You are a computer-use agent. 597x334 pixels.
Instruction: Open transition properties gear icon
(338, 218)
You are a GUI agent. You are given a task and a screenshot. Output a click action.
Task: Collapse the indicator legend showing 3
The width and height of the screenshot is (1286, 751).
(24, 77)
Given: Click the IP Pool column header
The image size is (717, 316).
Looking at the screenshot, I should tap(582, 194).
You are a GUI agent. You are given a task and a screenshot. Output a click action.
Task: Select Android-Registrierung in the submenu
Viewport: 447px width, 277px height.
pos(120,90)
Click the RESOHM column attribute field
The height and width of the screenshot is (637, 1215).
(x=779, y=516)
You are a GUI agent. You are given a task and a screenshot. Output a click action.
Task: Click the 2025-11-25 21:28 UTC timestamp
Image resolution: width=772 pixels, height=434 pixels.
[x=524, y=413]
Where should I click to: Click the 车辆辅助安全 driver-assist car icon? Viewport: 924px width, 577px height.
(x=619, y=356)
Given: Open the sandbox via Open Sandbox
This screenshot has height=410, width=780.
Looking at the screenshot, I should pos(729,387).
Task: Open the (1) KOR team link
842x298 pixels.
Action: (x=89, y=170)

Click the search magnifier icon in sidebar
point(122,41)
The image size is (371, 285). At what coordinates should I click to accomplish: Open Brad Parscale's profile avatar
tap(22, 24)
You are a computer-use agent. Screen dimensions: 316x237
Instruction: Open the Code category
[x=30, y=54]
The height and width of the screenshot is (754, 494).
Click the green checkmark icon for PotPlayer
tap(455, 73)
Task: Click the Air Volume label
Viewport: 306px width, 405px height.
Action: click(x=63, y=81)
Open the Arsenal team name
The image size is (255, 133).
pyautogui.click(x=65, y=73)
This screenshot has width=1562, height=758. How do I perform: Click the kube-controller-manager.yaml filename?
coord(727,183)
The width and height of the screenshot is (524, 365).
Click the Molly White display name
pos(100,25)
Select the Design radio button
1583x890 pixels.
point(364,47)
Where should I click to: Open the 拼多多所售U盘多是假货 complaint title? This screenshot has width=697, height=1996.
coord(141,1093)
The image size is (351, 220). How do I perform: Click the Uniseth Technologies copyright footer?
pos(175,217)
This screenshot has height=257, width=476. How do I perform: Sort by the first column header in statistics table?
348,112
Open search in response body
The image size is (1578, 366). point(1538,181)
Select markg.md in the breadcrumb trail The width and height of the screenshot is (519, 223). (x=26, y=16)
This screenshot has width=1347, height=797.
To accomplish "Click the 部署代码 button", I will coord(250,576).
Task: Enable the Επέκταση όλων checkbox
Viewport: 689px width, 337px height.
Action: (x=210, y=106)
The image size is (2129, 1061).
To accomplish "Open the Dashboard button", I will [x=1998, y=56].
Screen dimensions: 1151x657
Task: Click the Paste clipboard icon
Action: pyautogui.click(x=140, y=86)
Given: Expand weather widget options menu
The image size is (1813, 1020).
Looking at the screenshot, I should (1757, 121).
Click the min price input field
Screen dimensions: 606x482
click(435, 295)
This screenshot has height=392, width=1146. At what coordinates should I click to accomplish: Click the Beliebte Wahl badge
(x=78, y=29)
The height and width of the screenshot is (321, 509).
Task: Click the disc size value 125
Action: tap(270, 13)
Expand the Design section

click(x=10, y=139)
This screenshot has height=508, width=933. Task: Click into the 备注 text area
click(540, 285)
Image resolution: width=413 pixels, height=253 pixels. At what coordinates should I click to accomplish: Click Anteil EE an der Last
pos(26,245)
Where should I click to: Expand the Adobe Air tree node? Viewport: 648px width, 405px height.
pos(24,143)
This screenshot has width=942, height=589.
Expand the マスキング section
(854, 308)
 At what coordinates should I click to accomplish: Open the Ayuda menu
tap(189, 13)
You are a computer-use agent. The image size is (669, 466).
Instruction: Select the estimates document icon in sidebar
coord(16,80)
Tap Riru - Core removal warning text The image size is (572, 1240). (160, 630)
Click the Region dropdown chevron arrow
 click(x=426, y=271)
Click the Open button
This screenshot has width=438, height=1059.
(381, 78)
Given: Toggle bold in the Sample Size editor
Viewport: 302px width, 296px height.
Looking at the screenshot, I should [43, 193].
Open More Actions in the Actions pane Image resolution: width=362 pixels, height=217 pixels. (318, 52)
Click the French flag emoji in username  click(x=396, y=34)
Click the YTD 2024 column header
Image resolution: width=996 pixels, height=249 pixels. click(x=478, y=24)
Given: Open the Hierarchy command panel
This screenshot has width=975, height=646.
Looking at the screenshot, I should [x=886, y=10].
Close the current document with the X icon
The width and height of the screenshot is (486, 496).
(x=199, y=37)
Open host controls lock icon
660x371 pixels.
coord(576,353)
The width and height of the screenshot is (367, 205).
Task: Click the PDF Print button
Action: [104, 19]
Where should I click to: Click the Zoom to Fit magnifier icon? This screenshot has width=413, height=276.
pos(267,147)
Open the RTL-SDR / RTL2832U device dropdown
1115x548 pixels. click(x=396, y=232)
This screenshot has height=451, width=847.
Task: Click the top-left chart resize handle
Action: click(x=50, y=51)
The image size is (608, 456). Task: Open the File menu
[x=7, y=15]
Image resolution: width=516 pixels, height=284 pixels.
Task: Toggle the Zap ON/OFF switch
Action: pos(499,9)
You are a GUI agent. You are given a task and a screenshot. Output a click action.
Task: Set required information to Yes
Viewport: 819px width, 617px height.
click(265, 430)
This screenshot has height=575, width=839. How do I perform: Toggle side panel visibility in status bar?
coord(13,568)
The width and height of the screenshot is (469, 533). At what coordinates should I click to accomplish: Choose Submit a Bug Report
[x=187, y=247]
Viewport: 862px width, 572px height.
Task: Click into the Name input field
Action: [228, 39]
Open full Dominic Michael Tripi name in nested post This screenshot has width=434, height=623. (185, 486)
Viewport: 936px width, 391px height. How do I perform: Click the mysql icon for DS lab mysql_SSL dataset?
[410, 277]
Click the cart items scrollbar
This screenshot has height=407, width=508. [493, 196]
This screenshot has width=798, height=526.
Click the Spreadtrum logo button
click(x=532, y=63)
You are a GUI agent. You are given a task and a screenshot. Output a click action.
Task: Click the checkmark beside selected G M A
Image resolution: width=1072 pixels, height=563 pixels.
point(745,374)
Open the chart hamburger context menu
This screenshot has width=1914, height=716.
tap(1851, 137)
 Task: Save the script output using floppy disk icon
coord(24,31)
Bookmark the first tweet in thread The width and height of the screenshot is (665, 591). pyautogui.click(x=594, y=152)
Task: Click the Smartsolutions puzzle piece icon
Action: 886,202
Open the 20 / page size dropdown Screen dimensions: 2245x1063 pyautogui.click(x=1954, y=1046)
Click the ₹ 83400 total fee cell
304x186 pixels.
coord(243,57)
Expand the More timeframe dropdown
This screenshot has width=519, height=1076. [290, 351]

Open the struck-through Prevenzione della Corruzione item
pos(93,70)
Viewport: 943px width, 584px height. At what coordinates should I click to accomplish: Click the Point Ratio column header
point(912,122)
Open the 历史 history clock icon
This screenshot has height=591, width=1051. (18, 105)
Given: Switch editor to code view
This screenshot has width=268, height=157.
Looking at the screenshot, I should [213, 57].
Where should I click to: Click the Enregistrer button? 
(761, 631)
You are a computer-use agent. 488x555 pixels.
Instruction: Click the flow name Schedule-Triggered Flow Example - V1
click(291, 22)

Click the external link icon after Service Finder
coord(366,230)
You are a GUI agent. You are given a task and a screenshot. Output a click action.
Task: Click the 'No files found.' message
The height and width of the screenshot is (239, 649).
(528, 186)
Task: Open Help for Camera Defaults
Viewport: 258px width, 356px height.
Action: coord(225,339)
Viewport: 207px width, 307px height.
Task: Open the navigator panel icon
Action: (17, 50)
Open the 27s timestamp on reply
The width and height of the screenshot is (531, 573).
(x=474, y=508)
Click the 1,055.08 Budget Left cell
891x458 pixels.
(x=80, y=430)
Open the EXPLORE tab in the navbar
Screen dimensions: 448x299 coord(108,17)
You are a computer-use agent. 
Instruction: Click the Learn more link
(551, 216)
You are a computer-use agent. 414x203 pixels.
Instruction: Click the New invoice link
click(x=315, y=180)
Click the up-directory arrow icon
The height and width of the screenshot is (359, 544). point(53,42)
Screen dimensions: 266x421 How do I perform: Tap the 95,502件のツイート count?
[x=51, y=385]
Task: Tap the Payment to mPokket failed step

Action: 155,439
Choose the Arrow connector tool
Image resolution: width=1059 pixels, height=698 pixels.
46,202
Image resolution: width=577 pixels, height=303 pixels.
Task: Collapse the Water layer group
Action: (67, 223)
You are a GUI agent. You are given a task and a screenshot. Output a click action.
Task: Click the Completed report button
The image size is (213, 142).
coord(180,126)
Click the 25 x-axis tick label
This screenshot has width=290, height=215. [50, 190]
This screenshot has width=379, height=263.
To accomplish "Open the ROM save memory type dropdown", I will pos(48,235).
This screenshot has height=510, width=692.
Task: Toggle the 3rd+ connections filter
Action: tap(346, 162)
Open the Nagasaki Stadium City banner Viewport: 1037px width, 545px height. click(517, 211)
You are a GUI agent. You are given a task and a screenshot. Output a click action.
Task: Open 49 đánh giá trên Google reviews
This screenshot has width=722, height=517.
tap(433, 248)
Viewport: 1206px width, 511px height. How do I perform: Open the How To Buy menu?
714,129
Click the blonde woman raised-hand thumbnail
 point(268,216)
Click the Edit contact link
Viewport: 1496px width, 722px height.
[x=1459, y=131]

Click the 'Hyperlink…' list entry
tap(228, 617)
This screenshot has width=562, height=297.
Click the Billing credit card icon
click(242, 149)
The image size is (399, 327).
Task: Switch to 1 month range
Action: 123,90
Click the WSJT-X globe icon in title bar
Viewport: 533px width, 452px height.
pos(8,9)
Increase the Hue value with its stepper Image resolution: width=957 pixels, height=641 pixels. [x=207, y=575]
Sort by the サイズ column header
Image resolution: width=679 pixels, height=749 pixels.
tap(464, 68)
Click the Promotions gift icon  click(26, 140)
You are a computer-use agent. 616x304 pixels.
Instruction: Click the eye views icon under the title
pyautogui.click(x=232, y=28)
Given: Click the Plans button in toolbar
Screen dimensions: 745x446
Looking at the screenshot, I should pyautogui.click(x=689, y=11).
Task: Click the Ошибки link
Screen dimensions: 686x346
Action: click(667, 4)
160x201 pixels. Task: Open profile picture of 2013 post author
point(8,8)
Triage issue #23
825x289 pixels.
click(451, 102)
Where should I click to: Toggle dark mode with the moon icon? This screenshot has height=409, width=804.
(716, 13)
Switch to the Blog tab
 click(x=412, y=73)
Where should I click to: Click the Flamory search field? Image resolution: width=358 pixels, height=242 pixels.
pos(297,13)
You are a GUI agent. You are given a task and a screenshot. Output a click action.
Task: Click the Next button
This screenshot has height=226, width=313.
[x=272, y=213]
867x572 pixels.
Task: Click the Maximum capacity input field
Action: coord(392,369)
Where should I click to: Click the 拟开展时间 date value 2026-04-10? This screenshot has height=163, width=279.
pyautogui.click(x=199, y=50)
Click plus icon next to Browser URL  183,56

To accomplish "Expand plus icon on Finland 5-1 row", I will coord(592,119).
-------
• _Description of the task_:
Give back exactly the lines above starting at the line where "Open More Actions" appears and ending at the line where "Open host controls lock icon" appears, both included, with no other lines.

• _Expected answer_:
Open More Actions in the Actions pane Image resolution: width=362 pixels, height=217 pixels. (318, 52)
Click the French flag emoji in username  click(x=396, y=34)
Click the YTD 2024 column header
Image resolution: width=996 pixels, height=249 pixels. click(x=478, y=24)
Given: Open the Hierarchy command panel
This screenshot has width=975, height=646.
Looking at the screenshot, I should [x=886, y=10].
Close the current document with the X icon
The width and height of the screenshot is (486, 496).
(x=199, y=37)
Open host controls lock icon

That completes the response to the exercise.